A Fantastic World of Chinese Opera Masks
Date: 2020-10-16Go back >

The news about China's largest domestically-manufactured shield tunneling machine rolling off the production line has created an internet sensation among Chinese netizens. Weighing around 4,300 tons, 16.07 meters in diameter (taller than a 5-story apartment building) and 150 meters in length, this giant machine has taken China’s manufacturing capability to the next level. Another reason for its popularity is that shield machine was painted with a big Beijing Opera face, a widely adopted symbol representing Chinese culture. How much do you know about the Chinese opera masks?


The Chinese opera is a pattern of put-on facial make-up for opera actors and actresses,and the makeup is designed differently depending on the role play. There are many different designs and colors, and each one has a special meaning that it represents. Facial make-up has obtained the reputation as "painting of heart and soul" for it helps enable the audience to grasp a glimpse of the inner world of the performers.

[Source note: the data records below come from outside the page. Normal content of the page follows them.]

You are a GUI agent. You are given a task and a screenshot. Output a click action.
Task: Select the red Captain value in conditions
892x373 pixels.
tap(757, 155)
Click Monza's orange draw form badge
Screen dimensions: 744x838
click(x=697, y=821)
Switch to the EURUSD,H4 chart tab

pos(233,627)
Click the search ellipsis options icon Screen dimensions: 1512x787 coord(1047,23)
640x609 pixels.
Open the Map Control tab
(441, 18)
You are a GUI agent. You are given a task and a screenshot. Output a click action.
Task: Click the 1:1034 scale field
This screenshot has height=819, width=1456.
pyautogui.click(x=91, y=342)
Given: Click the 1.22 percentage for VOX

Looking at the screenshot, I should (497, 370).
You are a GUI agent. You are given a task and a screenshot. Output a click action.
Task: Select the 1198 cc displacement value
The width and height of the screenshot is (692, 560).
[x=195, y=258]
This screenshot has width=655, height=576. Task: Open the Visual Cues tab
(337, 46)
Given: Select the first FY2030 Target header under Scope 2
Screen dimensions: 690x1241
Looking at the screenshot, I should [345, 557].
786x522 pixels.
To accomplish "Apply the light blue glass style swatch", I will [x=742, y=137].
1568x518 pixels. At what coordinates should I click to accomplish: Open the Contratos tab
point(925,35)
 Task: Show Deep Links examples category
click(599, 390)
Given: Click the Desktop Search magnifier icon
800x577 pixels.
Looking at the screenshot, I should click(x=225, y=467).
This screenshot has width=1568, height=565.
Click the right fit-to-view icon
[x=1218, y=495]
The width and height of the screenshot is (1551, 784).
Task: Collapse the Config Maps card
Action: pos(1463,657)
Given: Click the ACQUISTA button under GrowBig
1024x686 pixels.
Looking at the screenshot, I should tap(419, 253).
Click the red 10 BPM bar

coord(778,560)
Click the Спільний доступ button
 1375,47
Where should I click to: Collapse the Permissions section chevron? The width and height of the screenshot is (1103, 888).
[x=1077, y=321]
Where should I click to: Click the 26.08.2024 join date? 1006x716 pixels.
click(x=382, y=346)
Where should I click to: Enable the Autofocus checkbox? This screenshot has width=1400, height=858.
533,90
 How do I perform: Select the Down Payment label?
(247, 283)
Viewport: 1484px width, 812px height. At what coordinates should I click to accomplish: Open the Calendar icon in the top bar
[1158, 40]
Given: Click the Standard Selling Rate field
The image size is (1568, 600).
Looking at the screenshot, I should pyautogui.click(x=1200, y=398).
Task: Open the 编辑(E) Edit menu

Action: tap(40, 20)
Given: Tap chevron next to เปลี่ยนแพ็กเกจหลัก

Opera masks originate from totem in ancient times, develops into facial paintings of the Song and Yuan Dynasties, and eventually takes the shape of facial costume of the Ming and Qing Dynasties. There was a general in ancient China who wore a hideous mask in every battle to create a majestic atmosphere on the battlefield and boost his morale.


Chinese Opera Mask, Guan Yu


(A white masks suggests sinisterness, treacherousness, suspiciousness and craftiness)


(Black symbolizes roughness and fierceness)

Red indicates devotion, courage bravery, uprightness and loyalty, as indicated in the painting drawn on the shield tunneling machine mentioned above. Black symbolizes roughness and fierceness. The black face indicates either a rough and bold character or an impartial and selfless personality. Yellow signifies fierceness, ambition and cool-headedness.


Nowadays, people can still find traces of opera mask cultures on the packaging of some goods, clothes, and collectibles.


The opera face has been around for over 4,000 years. If you intend to know more about Chinese opera face culture, you can pay a visit to the Liyuan Theatre in Beijing, the Mei Lanfang Grand Theatre and the Sichuan Grand Theatre in Chengdu to experience the most authentic theatrical performances face up close.